Many people that work in psych have historical and current psych issues (many of which in my facility are actually caused by the job). However, at my facility nurses need to be seen as an authority figures NOT as a peers. I have 20+ criminally insane patients that need to follow my cues when I do crisis intervention, they need to be able to confide in me, and they need to trust me when I tell them I will keep them safe. Mental illness also has a stigma among the mentally ill. I am not there to be their friend. I am there to establish healthy boundaries, listen to their stories and problems (when I can), and keep them safe.

I don't do group therapy. I do Milieu therapy, Crisis Intervention, and some DBT stuff. I need good professional boundaries with my patients and quite frankly, in the population I work with any self disclosure would haunt me for the rest of my career. They can and will use every piece of self disclosure against you We have had patients find out where staff live because they overheard a conversation between two staff and then threaten to show up to that staff members' house and kill their entire family after that staff member said "No you can't have (insert contraband item here).

I hate to say it but as a psych nurse I'm not there to bond with my patients. I'm there to act as a guide with nursing knowledge and professional skills that is a neutral figure that can help them on their way out of the mental health system. That doesn't mean I don't have fun with my patients or enjoy spending time with them. It means that I am very cautious about how I present myself so that I can have a good time with them while still maintaining my ability to set rules and limits. It's possible to use personal psychiatric experience to guide ones knowledge and choices, and use it as a way to build empathy - not through verbal answers, not through conversation, but through the decisions that are made when doing crisis intervention, and milieu management. This does not mean that it makes one a better psych nurse than a psych nurse with no psych history. You don't have to break your femur to know that it hurts like hell, and you don't have to be schizophrenic to understand that it's a very frightening experience.

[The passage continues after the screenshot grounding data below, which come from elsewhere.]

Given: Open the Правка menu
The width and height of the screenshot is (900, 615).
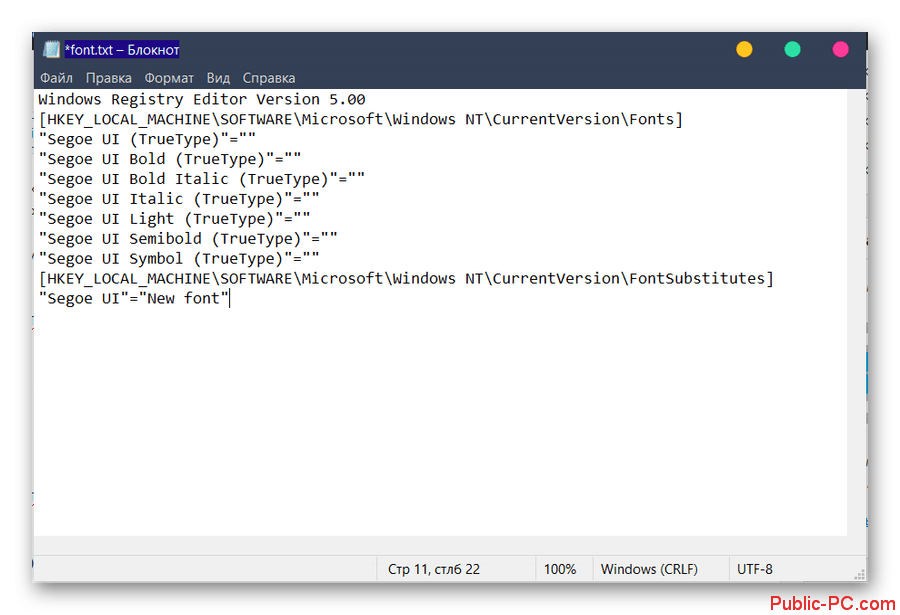Looking at the screenshot, I should click(108, 78).
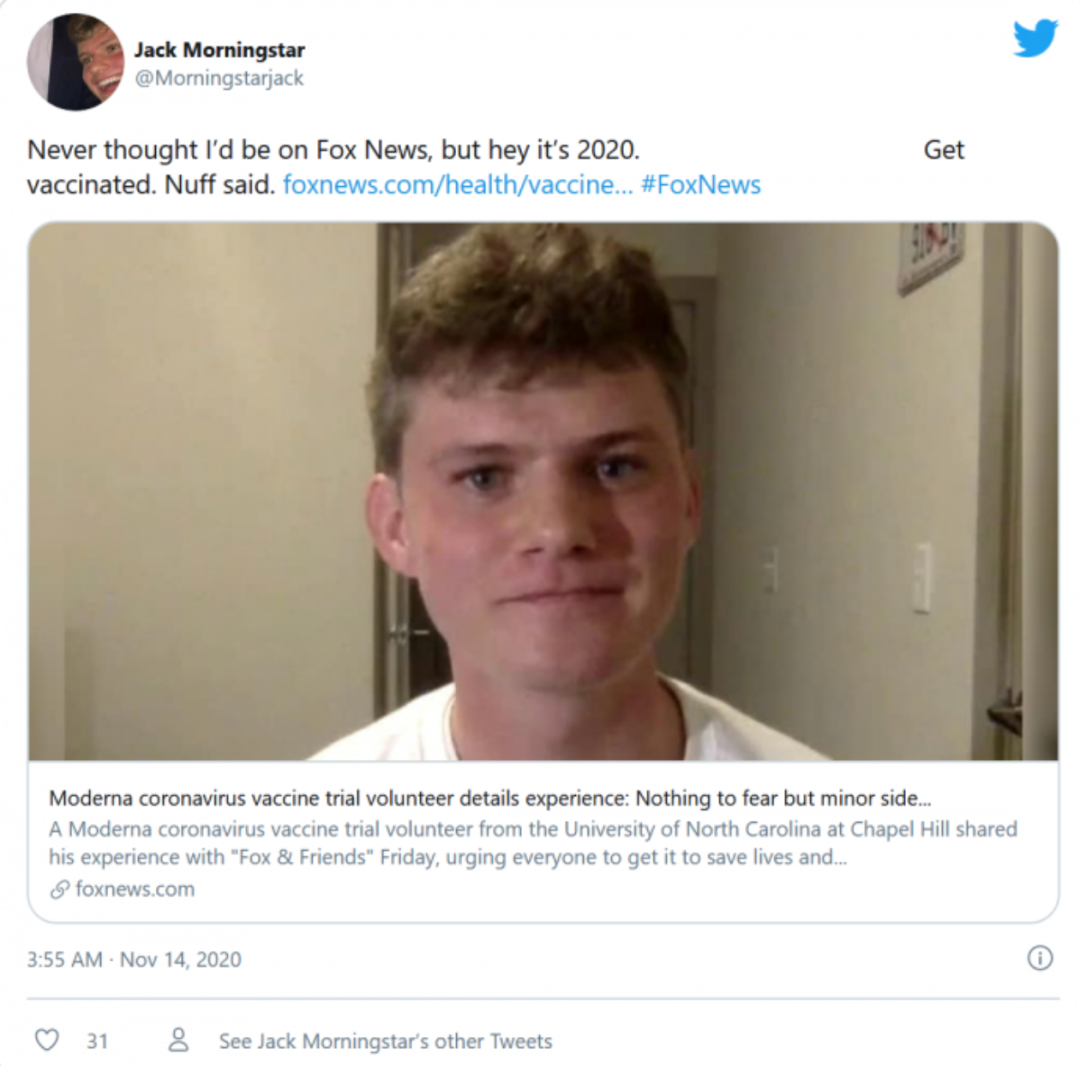This screenshot has height=1066, width=1080.
Task: Click the person silhouette icon
Action: (178, 1039)
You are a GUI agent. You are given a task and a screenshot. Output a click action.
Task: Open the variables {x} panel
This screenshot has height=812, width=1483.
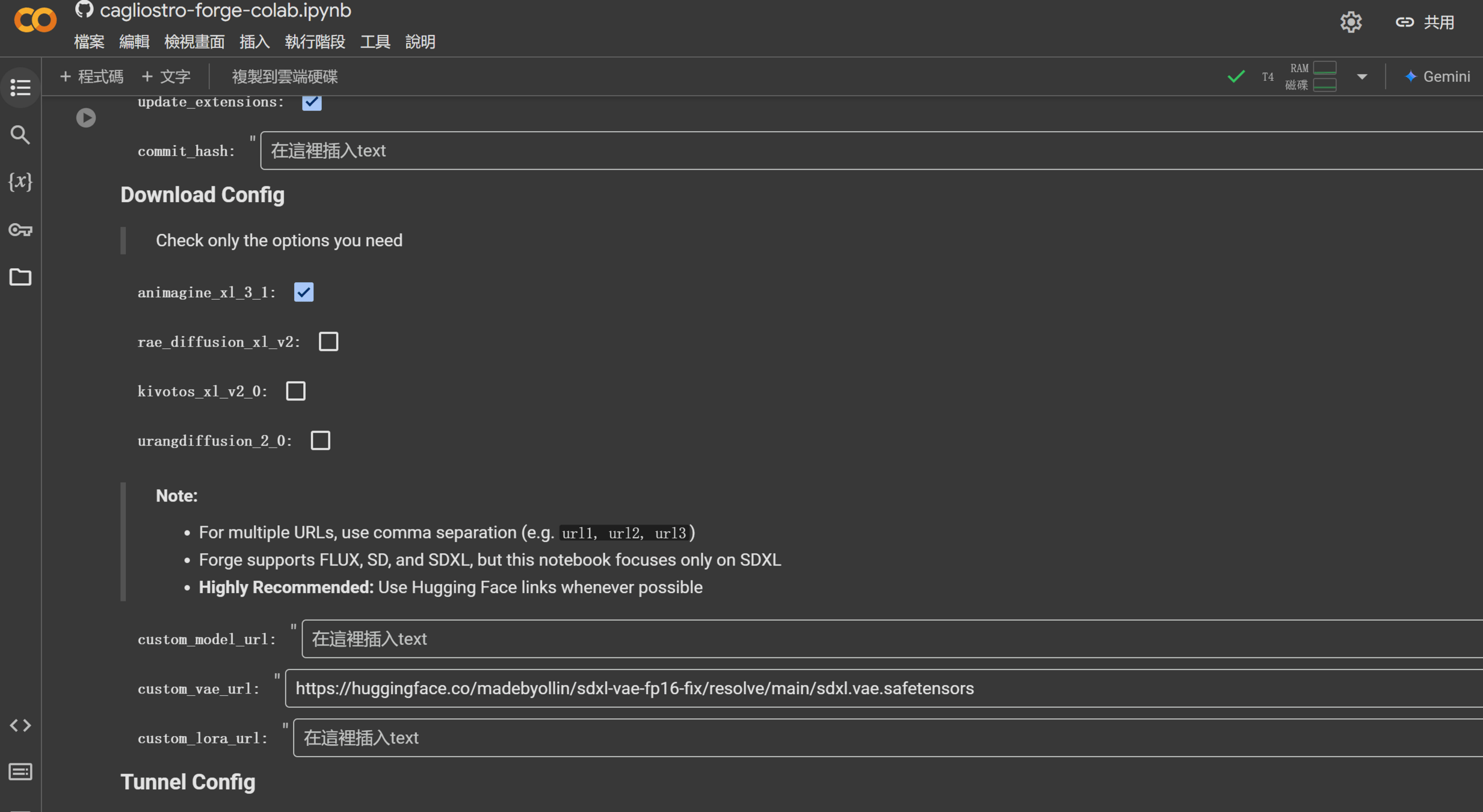tap(20, 182)
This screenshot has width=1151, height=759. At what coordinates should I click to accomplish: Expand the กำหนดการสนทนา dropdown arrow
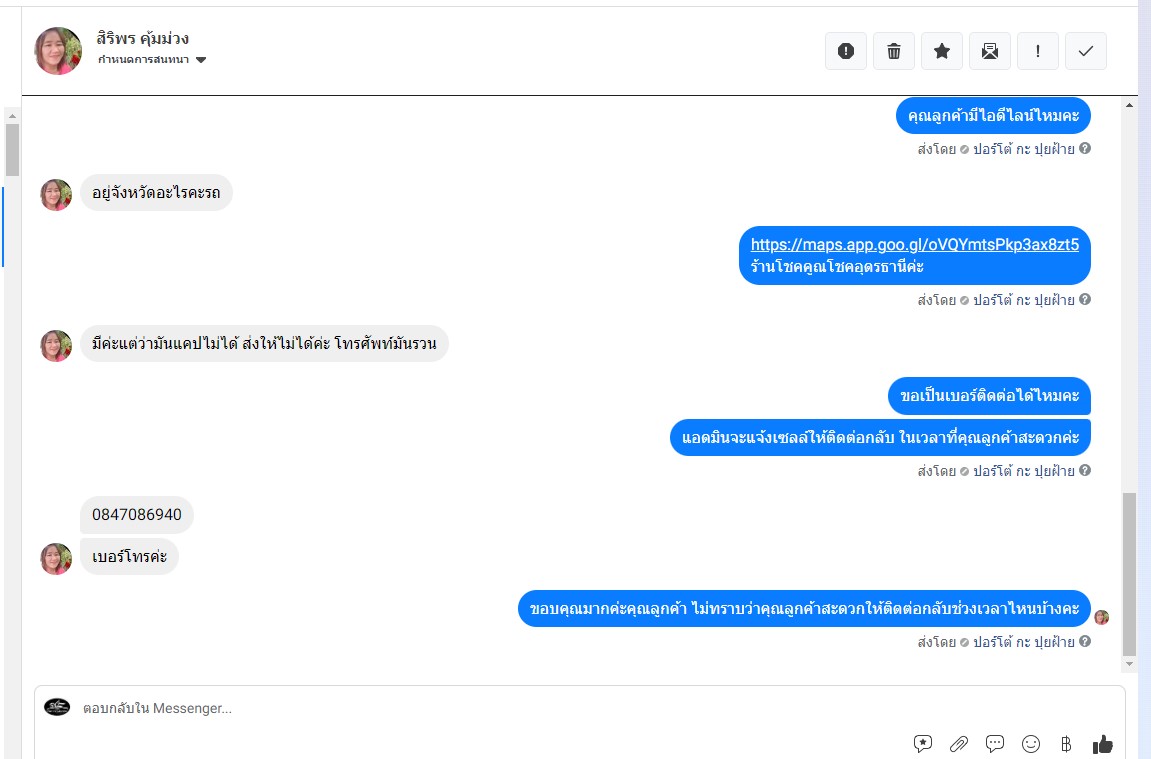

What it comes down to is credibility. The nurse that utilizes her nursing knowledge of therapeutic relationships and therapeutic communication to get patients in crisis contract for safety by setting limits and preventing self or other harm is much more valuable than the "Psych diagnosis" that uses self disclosure to build relationships with patient and then have that self disclosure thrown back her face when she asks a patient if taking a PRN would help enhance their coping skills because PRN ativan helped her with her anxiety. More than likely (at my hospital) one might get the reply, "Why don't you take the PRN then your crazy *****".

Just saying.

Specializes in Leadership, Psych, HomeCare, Amb. Care.

"We all have our challenges in life, whether our own or friends and family members. But we're here to focus on you right now."